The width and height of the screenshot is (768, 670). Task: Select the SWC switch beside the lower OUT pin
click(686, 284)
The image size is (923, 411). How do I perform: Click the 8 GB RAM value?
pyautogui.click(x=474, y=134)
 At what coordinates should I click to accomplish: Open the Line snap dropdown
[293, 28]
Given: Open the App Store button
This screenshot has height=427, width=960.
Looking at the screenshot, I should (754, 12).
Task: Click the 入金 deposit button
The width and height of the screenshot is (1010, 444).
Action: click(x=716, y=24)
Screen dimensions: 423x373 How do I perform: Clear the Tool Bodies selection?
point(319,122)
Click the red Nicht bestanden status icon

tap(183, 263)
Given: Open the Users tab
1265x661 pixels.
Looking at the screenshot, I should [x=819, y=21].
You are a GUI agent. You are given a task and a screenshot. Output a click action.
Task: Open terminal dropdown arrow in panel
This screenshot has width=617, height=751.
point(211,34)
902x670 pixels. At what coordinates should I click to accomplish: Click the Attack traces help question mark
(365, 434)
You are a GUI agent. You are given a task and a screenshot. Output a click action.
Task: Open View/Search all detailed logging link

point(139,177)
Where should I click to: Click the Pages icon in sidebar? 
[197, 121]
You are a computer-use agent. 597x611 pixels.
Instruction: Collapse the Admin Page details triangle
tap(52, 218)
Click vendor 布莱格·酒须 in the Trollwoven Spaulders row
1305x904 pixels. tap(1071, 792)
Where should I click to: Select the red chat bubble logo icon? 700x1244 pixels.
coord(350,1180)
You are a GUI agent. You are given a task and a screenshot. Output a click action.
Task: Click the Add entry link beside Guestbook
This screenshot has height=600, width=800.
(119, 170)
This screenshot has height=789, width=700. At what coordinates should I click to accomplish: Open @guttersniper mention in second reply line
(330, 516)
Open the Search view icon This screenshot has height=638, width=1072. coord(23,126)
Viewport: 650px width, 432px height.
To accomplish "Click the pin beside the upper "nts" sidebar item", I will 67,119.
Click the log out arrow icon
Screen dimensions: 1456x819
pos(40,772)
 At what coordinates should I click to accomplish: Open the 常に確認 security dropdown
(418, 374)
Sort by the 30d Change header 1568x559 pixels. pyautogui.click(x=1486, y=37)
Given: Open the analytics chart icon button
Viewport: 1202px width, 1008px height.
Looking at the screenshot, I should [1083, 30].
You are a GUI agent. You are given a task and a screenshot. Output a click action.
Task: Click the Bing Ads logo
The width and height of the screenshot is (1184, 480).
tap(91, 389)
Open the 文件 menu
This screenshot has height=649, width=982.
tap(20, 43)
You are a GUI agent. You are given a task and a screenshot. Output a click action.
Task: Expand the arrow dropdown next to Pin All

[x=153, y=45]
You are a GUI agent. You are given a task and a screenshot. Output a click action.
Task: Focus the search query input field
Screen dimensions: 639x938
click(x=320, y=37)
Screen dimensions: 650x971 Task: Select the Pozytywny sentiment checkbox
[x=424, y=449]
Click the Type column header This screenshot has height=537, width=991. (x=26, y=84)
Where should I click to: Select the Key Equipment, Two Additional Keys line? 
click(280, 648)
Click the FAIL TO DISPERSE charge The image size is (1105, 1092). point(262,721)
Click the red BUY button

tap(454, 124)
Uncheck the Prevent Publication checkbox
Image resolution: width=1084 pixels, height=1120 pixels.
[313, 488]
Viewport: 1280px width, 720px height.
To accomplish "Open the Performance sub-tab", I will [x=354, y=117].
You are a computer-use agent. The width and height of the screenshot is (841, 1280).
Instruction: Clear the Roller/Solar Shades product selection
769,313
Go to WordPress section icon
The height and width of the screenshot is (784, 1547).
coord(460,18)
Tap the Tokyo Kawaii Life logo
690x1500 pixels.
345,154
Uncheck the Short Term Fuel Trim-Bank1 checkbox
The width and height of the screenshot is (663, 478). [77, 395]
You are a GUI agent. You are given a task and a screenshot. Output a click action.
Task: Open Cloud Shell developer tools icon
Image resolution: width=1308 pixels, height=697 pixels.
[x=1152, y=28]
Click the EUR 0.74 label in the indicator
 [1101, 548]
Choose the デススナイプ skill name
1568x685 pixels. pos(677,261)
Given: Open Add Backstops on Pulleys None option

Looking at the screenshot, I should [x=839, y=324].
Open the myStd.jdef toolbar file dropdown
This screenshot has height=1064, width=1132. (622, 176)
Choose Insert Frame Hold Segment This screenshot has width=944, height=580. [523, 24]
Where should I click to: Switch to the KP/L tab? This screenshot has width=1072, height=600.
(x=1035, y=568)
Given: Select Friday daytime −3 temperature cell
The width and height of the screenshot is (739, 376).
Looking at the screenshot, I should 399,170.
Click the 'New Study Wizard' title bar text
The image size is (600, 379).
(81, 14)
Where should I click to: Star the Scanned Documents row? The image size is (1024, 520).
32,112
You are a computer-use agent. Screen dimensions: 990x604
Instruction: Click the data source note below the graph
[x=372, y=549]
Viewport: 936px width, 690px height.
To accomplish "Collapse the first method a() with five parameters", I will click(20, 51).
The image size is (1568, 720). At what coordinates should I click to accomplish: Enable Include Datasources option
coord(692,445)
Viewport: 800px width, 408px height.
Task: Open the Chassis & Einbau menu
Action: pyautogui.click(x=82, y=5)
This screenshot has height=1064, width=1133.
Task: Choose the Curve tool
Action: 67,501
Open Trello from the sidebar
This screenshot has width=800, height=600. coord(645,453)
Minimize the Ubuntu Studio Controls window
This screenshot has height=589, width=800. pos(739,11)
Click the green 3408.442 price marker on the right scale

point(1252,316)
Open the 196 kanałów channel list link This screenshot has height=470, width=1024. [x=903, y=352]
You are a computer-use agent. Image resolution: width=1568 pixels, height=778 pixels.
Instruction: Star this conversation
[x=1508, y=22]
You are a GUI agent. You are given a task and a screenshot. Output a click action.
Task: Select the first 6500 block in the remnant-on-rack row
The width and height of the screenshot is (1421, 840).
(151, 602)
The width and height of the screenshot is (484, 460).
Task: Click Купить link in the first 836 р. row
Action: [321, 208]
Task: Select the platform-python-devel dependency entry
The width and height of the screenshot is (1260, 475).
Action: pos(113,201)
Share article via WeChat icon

───

=== WHAT NEEDS TO BE DONE ===
Output the full listing exactly as it stands.

=== ANSWER BOX ===
The width and height of the screenshot is (768, 670). Task: Select the SWC switch beside the lower OUT pin
click(686, 284)
The image size is (923, 411). How do I perform: Click the 8 GB RAM value?
pyautogui.click(x=474, y=134)
 At what coordinates should I click to accomplish: Open the Line snap dropdown
[293, 28]
Given: Open the App Store button
This screenshot has height=427, width=960.
Looking at the screenshot, I should (754, 12).
Task: Click the 入金 deposit button
The width and height of the screenshot is (1010, 444).
Action: click(x=716, y=24)
Screen dimensions: 423x373 How do I perform: Clear the Tool Bodies selection?
point(319,122)
Click the red Nicht bestanden status icon

tap(183, 263)
Given: Open the Users tab
1265x661 pixels.
Looking at the screenshot, I should [x=819, y=21].
You are a GUI agent. You are given a task and a screenshot. Output a click action.
Task: Open terminal dropdown arrow in panel
This screenshot has width=617, height=751.
point(211,34)
902x670 pixels. At what coordinates should I click to accomplish: Click the Attack traces help question mark
(365, 434)
You are a GUI agent. You are given a task and a screenshot. Output a click action.
Task: Open View/Search all detailed logging link

point(139,177)
Where should I click to: Click the Pages icon in sidebar? 
[197, 121]
You are a computer-use agent. 597x611 pixels.
Instruction: Collapse the Admin Page details triangle
tap(52, 218)
Click vendor 布莱格·酒须 in the Trollwoven Spaulders row
1305x904 pixels. tap(1071, 792)
Where should I click to: Select the red chat bubble logo icon? 700x1244 pixels.
coord(350,1180)
You are a GUI agent. You are given a task and a screenshot. Output a click action.
Task: Click the Add entry link beside Guestbook
This screenshot has height=600, width=800.
(119, 170)
This screenshot has height=789, width=700. At what coordinates should I click to accomplish: Open @guttersniper mention in second reply line
(330, 516)
Open the Search view icon This screenshot has height=638, width=1072. coord(23,126)
Viewport: 650px width, 432px height.
To accomplish "Click the pin beside the upper "nts" sidebar item", I will 67,119.
Click the log out arrow icon
Screen dimensions: 1456x819
pos(40,772)
 At what coordinates should I click to accomplish: Open the 常に確認 security dropdown
(418, 374)
Sort by the 30d Change header 1568x559 pixels. pyautogui.click(x=1486, y=37)
Given: Open the analytics chart icon button
Viewport: 1202px width, 1008px height.
Looking at the screenshot, I should [1083, 30].
You are a GUI agent. You are given a task and a screenshot. Output a click action.
Task: Click the Bing Ads logo
The width and height of the screenshot is (1184, 480).
tap(91, 389)
Open the 文件 menu
This screenshot has height=649, width=982.
tap(20, 43)
You are a GUI agent. You are given a task and a screenshot. Output a click action.
Task: Expand the arrow dropdown next to Pin All

[x=153, y=45]
You are a GUI agent. You are given a task and a screenshot. Output a click action.
Task: Focus the search query input field
Screen dimensions: 639x938
click(x=320, y=37)
Screen dimensions: 650x971 Task: Select the Pozytywny sentiment checkbox
[x=424, y=449]
Click the Type column header This screenshot has height=537, width=991. (x=26, y=84)
Where should I click to: Select the Key Equipment, Two Additional Keys line? 
click(280, 648)
Click the FAIL TO DISPERSE charge The image size is (1105, 1092). point(262,721)
Click the red BUY button

tap(454, 124)
Uncheck the Prevent Publication checkbox
Image resolution: width=1084 pixels, height=1120 pixels.
[313, 488]
Viewport: 1280px width, 720px height.
To accomplish "Open the Performance sub-tab", I will [x=354, y=117].
You are a computer-use agent. The width and height of the screenshot is (841, 1280).
Instruction: Clear the Roller/Solar Shades product selection
769,313
Go to WordPress section icon
The height and width of the screenshot is (784, 1547).
coord(460,18)
Tap the Tokyo Kawaii Life logo
690x1500 pixels.
345,154
Uncheck the Short Term Fuel Trim-Bank1 checkbox
The width and height of the screenshot is (663, 478). [77, 395]
You are a GUI agent. You are given a task and a screenshot. Output a click action.
Task: Open Cloud Shell developer tools icon
Image resolution: width=1308 pixels, height=697 pixels.
[x=1152, y=28]
Click the EUR 0.74 label in the indicator
 [1101, 548]
Choose the デススナイプ skill name
1568x685 pixels. pos(677,261)
Given: Open Add Backstops on Pulleys None option

Looking at the screenshot, I should [x=839, y=324].
Open the myStd.jdef toolbar file dropdown
This screenshot has height=1064, width=1132. (622, 176)
Choose Insert Frame Hold Segment This screenshot has width=944, height=580. [523, 24]
Where should I click to: Switch to the KP/L tab? This screenshot has width=1072, height=600.
(x=1035, y=568)
Given: Select Friday daytime −3 temperature cell
The width and height of the screenshot is (739, 376).
Looking at the screenshot, I should 399,170.
Click the 'New Study Wizard' title bar text
The image size is (600, 379).
(81, 14)
Where should I click to: Star the Scanned Documents row? The image size is (1024, 520).
32,112
You are a computer-use agent. Screen dimensions: 990x604
Instruction: Click the data source note below the graph
[x=372, y=549]
Viewport: 936px width, 690px height.
To accomplish "Collapse the first method a() with five parameters", I will click(20, 51).
The image size is (1568, 720). At what coordinates should I click to accomplish: Enable Include Datasources option
coord(692,445)
Viewport: 800px width, 408px height.
Task: Open the Chassis & Einbau menu
Action: pyautogui.click(x=82, y=5)
This screenshot has height=1064, width=1133.
Task: Choose the Curve tool
Action: 67,501
Open Trello from the sidebar
This screenshot has width=800, height=600. coord(645,453)
Minimize the Ubuntu Studio Controls window
This screenshot has height=589, width=800. pos(739,11)
Click the green 3408.442 price marker on the right scale

point(1252,316)
Open the 196 kanałów channel list link This screenshot has height=470, width=1024. [x=903, y=352]
You are a computer-use agent. Image resolution: width=1568 pixels, height=778 pixels.
Instruction: Star this conversation
[x=1508, y=22]
You are a GUI agent. You are given a task and a screenshot. Output a click action.
Task: Select the first 6500 block in the remnant-on-rack row
The width and height of the screenshot is (1421, 840).
(151, 602)
The width and height of the screenshot is (484, 460).
Task: Click Купить link in the first 836 р. row
Action: [321, 208]
Task: Select the platform-python-devel dependency entry
The width and height of the screenshot is (1260, 475).
Action: pos(113,201)
Share article via WeChat icon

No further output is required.